色彩の豊かな華やかさと気持ちが駆け上がっていくイメージが湧きました。

―― 昭仁さんご自身は、「ヴィヴァーチェ」の歌詞をどんなマインドで描かれましたか?

華やかに、心臓の鼓動が脈打つイメージがありました。曲を聴いてくれた方が、新たなマインドに移り行くような力強い楽曲になればいいなと思い、サビの1行目<キミ自身で心躍る音を鳴らせ>というフレーズが生まれてきました。

―― まず、冒頭の<パントマイムの壁の中に 囚われたのはキミ>というフレーズが印象的です。何かに囚われ、抜け出せなくなっている窮屈そうな<キミ>の像はどのように誕生したのでしょうか。

自分自身も含め、今の世の中は、誰しも他者から見張られているような感覚に陥ることがあるのではないでしょうか。その感覚に囚われて、動く範囲が狭まったり、気持ちが萎縮したり、という状況が多いと思います。“抜け出したい”という思いを持った方もたくさんいらっしゃるのではないかと思い、この<キミ>が生まれました。
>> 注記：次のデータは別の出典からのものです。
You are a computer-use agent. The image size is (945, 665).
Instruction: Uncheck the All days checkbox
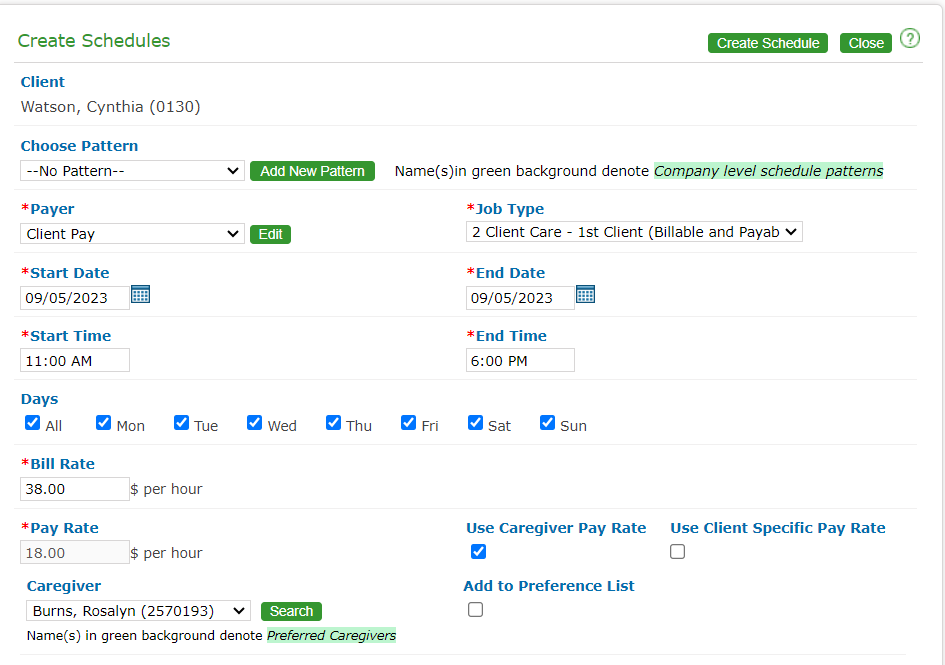33,423
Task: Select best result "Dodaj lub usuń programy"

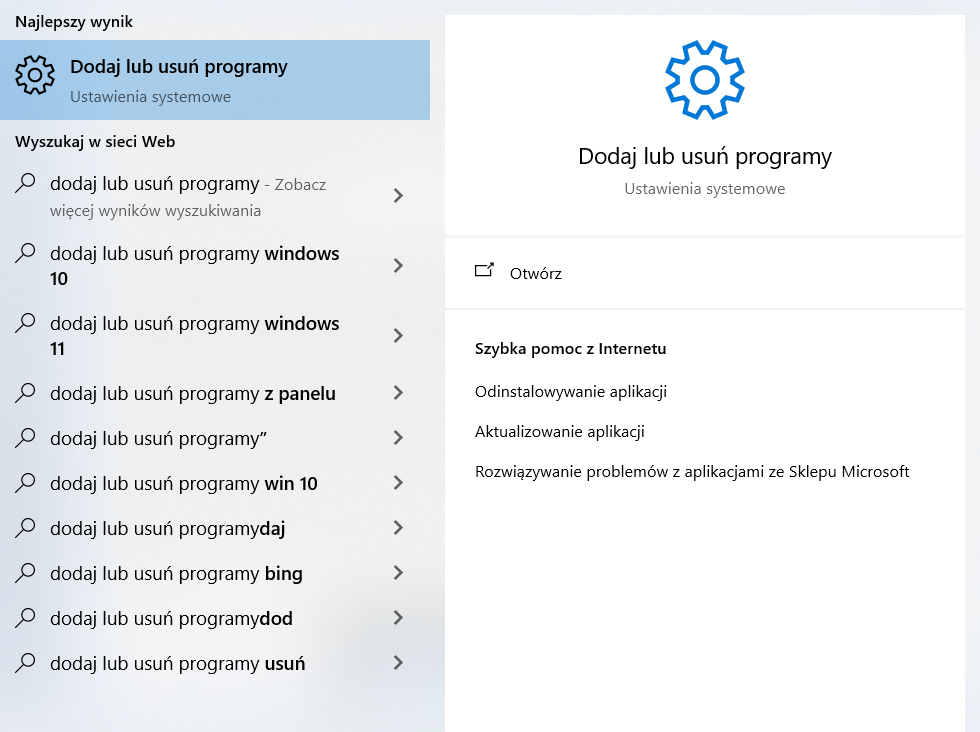Action: pos(178,68)

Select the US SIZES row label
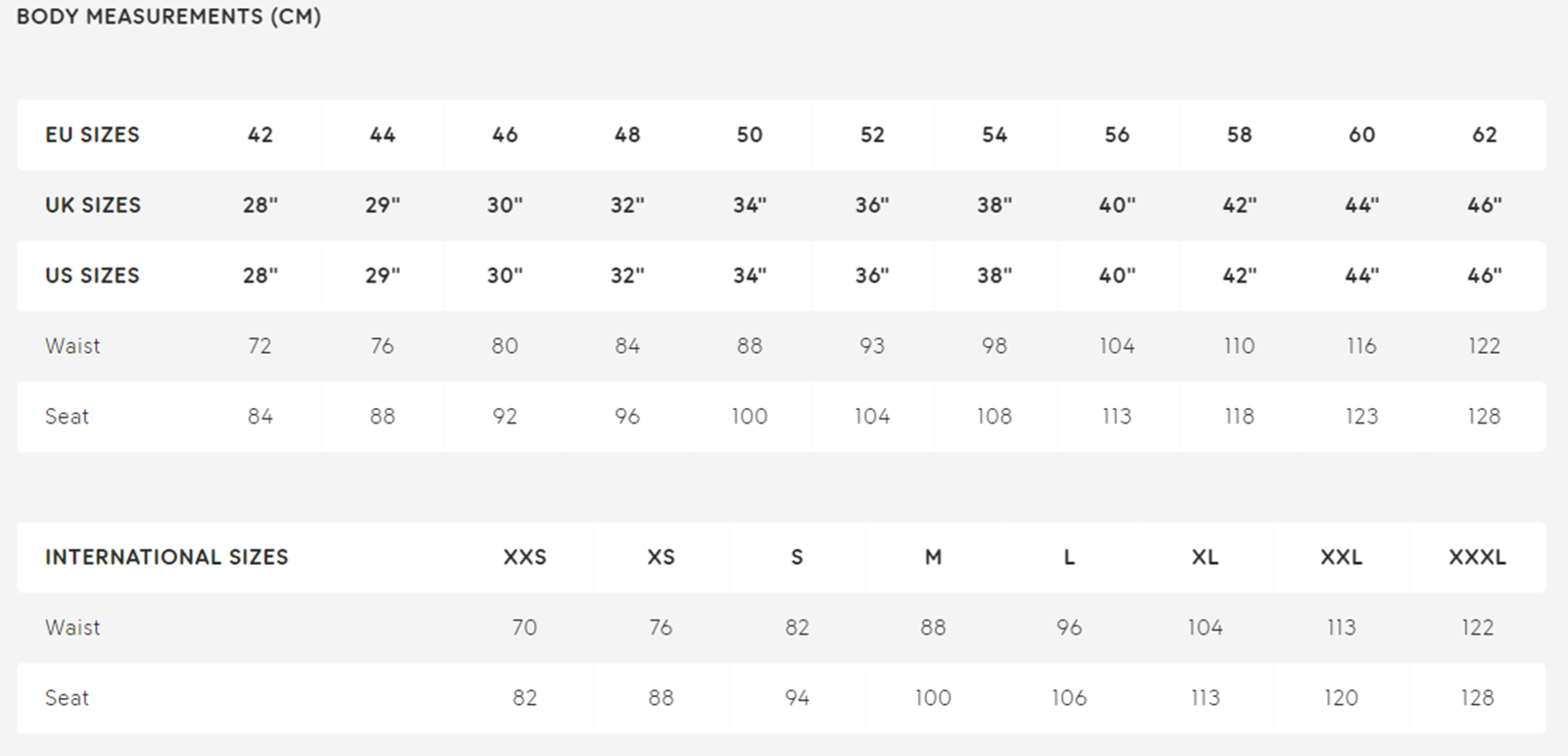click(92, 277)
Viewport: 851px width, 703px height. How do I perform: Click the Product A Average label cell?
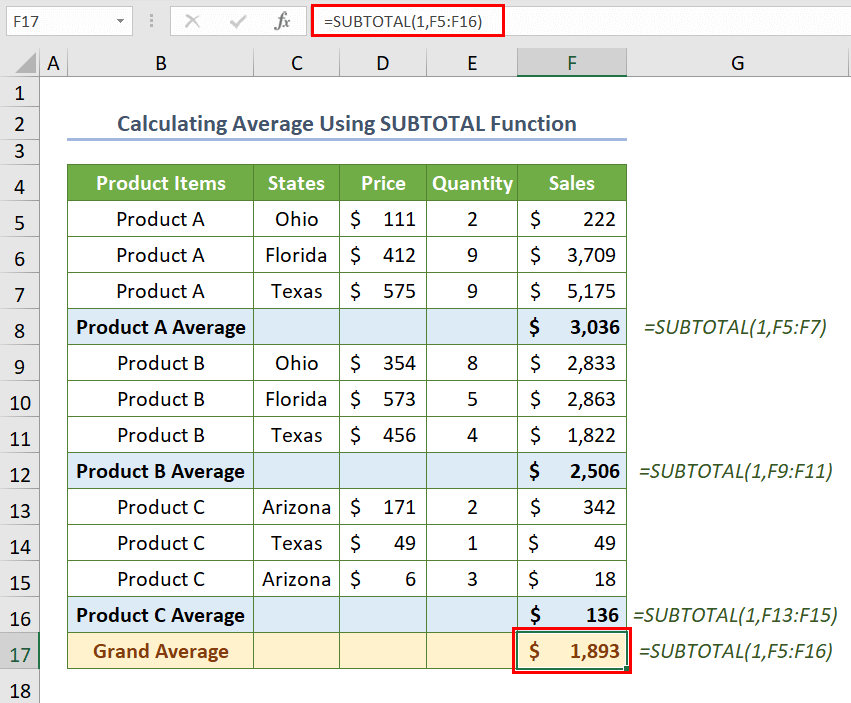point(160,327)
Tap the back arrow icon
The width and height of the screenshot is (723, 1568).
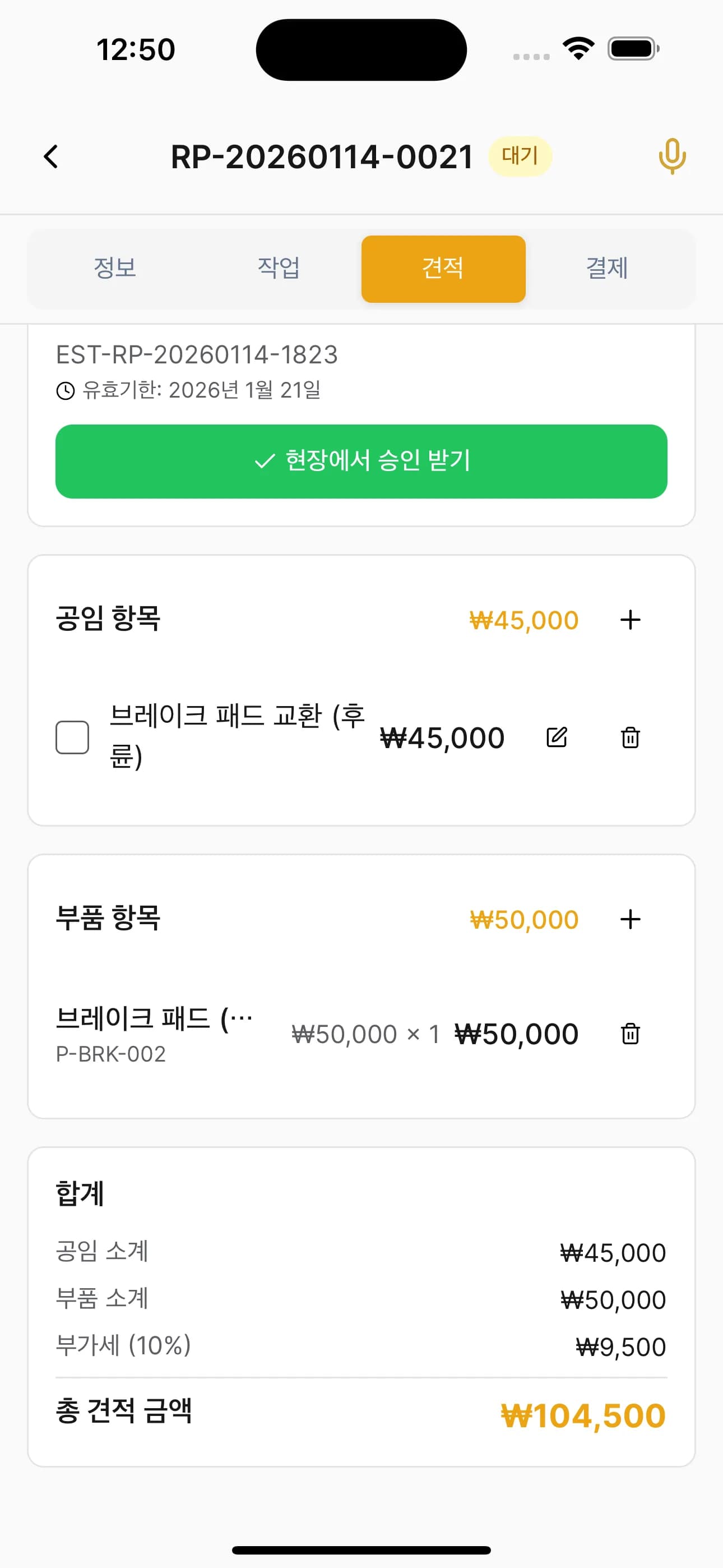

―― <抜け出す術>のヒントとして描かれている、<キミの立ち位置を少しズラしてみたら 目の前は広くなるでしょう>というフレーズにはとくにパワーをいただきました。誰しも、立ち位置を少しズラすことにさえ抵抗感がある気がするけれど、その一歩で変わる景色は意外と大きいのかもしれないなと。

僕が“一歩で変わる景色”というのを経験したのは、2011年のつま恋で行われた自身のライブです。震災後の復興を願う意味でも開催されたライブだったので、必要以上に重く捉えていた自分がいて、ステージに出る前までとてもとても緊張していました。でもステージ裏から1歩、お客さんの見える場所に移動した瞬間、お客さんがいつもと変わらず楽しみに待っている姿を見て、一気にその緊張が解けました。

―― 「ヴィヴァーチェ」で、とくに書けてよかったと思うフレーズを教えてください。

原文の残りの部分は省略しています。